DeOldify and Neural Love, though, see their tools as a means of bridging the gap of understanding opened up by a century of technological advancement. Their tech is a means of making jerky, jittery images seem suddenly modern, but for historians, the distance between now and then is the whole point. “It’s the effort that creates the understanding,” McKernan writes. “Without that there is no true sympathy, only false sentiment. Film that looks like it was shot last week belongs only to last week.”
Peck compares Neural Love’s work to an installation at the Salvador Dali Museum in Florida which manipulates images of the artist to make him ask visitors for a selfie: “It’s making something that’s more palatable to a modern generation, which is used to interacting with media in a really different way.”
“We consider our work to be an adaptation of the original, similar to a modern take on Shakespeare or the translation of literature into another language,” Shiryaev adds via email. “The choices (or in this case, tech) involved with transforming the original have their own artistic merit, but the source content is still its own independent art form (and deserves to be experienced as such). Our work seeks to transform access to and awareness of the originals, not pose challenges to their authenticity or artistic merit.”
Antic and Kelley aren’t under any illusions that images treated by DeOldify will come out historically accurate, though their reservations are with the practicalities of training a neural network.
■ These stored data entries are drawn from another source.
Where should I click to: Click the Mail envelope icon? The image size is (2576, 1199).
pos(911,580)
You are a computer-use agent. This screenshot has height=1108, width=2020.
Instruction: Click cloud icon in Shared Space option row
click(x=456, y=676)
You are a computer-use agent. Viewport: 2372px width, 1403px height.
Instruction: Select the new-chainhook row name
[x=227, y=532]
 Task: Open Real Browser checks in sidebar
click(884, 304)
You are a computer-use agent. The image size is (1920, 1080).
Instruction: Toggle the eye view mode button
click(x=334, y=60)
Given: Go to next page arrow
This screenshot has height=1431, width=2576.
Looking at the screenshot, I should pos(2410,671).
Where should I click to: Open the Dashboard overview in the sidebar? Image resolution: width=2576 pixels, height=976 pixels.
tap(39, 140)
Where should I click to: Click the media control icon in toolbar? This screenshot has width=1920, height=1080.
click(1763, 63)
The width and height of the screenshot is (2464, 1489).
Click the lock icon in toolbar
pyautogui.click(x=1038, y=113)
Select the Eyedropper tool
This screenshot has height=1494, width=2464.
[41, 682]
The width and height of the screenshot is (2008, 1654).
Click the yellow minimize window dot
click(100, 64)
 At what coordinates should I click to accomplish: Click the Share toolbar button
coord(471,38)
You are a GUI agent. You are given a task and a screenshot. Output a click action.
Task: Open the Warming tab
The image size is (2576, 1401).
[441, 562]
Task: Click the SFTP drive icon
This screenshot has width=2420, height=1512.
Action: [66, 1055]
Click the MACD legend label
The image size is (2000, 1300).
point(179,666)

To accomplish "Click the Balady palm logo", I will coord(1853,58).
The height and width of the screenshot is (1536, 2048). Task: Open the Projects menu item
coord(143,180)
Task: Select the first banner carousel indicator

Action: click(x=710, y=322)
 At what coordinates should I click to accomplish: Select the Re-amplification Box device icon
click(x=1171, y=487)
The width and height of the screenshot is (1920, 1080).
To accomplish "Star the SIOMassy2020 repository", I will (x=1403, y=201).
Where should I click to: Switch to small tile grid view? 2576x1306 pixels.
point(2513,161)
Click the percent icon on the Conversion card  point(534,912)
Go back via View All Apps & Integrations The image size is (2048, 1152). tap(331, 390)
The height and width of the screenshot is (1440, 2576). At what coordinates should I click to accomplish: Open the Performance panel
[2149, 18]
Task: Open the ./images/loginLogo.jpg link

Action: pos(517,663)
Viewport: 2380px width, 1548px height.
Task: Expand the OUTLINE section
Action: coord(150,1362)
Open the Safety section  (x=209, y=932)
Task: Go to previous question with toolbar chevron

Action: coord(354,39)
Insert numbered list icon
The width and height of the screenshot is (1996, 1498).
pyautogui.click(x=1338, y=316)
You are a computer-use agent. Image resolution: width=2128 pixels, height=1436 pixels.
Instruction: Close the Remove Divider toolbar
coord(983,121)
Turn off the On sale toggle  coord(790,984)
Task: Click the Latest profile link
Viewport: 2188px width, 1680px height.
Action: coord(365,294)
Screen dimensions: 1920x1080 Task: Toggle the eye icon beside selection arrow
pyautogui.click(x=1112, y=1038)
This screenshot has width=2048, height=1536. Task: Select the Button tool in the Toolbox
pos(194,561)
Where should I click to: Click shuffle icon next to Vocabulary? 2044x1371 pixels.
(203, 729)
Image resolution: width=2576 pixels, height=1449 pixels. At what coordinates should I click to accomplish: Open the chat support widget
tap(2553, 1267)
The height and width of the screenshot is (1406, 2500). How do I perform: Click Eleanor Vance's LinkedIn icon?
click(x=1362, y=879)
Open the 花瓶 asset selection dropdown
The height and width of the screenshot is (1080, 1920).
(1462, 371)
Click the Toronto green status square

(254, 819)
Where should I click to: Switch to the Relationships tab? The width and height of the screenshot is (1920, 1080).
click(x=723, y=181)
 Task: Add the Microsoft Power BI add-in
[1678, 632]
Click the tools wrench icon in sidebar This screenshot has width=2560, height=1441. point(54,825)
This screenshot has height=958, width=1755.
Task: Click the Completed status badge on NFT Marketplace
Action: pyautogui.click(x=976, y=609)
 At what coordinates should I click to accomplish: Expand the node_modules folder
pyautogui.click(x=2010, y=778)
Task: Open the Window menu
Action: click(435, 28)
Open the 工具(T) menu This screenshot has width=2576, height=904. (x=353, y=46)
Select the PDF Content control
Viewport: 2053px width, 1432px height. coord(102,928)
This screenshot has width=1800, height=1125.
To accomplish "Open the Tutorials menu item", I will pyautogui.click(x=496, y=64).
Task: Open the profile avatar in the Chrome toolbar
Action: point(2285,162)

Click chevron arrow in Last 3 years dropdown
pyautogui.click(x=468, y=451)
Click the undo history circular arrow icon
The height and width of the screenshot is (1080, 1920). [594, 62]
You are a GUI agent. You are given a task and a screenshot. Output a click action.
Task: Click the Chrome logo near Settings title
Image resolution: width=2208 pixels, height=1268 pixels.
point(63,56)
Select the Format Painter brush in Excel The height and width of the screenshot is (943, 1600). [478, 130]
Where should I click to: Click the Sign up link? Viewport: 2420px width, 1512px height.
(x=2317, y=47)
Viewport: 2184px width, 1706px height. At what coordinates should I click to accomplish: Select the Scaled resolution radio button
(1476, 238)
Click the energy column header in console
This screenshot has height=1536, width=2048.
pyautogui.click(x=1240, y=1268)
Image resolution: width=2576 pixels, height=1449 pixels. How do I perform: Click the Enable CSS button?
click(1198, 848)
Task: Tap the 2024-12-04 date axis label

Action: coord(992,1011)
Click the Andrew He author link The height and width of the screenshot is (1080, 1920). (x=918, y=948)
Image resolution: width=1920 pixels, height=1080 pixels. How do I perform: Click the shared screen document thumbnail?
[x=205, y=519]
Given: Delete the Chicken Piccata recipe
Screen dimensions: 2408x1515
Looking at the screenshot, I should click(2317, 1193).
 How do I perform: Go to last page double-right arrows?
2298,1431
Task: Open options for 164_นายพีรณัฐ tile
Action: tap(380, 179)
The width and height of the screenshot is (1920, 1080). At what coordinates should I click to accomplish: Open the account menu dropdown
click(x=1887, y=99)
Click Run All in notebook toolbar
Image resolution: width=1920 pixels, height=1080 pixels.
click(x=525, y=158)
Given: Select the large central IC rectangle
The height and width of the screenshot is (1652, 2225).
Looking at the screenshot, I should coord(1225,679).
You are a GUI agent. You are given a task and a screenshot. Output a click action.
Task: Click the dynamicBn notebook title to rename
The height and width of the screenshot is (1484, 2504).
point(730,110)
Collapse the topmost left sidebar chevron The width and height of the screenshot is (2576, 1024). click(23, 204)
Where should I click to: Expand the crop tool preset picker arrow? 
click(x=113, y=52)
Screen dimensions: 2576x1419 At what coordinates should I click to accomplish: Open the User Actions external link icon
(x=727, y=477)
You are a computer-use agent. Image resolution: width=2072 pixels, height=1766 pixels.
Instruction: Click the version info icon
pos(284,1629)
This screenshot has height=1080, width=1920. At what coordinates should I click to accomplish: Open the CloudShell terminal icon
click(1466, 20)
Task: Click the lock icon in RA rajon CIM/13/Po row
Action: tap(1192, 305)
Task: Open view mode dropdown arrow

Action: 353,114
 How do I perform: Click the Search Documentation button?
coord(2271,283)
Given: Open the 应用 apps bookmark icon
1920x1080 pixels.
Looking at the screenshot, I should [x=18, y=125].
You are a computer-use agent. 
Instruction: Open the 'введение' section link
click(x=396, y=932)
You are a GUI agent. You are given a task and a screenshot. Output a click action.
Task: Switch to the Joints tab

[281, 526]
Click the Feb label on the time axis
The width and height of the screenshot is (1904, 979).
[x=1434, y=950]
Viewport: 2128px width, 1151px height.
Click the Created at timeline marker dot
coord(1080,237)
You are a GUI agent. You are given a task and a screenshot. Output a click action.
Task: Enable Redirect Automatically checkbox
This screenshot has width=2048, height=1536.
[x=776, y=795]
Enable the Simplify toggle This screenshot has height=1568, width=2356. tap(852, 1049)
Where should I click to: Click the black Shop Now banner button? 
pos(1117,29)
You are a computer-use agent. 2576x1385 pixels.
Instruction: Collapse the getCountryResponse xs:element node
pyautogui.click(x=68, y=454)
Making sure colourised films are accurate is “a literally impossible problem,” Antic says. DeOldify uses modern images to train its AI on, he explains, “and we know that’s a big weakness, because, amongst other things, it biases people to wearing blue jeans.”
Rather, they say, they’d prefer DeOldify to be used as a platform to get the time-consuming bits of colourising taken care of – buildings, trees, skies – before a professional, human colourist makes sure everything is informed by proper historical research.
Neural Love spells this out to clients who want video colourising and smoothing. “We’re very clear about this: it’s not historically accurate,” says Peck. “It’s a neural network making a best guess estimation based on the vectors that are present in the film.”
To guard against anyone taking DeOldify’s images at face value, users have the option of leaving a watermark on any image they adapt with the software. However, as DeOldify is open source, many other developers using it don’t bother to add the watermark. “We can’t control what the rest of the world does with it,” says Antic. “The best we can do is just try to be thought leaders of a sort.”
The original videos still exist, of course, and Shiryaev’s YouTube videos break down each step in the process of restoration so no-one could mistake them for originals. Kelley compares their work to reading transcribed diaries rather than the original illegible scrawl.
For historians though, there’s a gap between the limitations and compromises their software has, which Antic and Kelley are happy to acknowledge, and the assumptions that anyone bumping into the images on social media might make. Getting people interested is one thing, but Mark-FitzGerald says there’s a need to critically assess what you’re seeing rather than passively absorbing whatever comes onto your Twitter feed.
On the internet these images, she says, “come unmoored” from how and why they were made, and how and why they were changed. She has already had students submitting essays which include falsely colourised images without realising it. “There’s something that’s gained, but there’s also something that’s lost,” says Mark-FitzGerald. “And I think we need to have a conversation about what both of those things are.”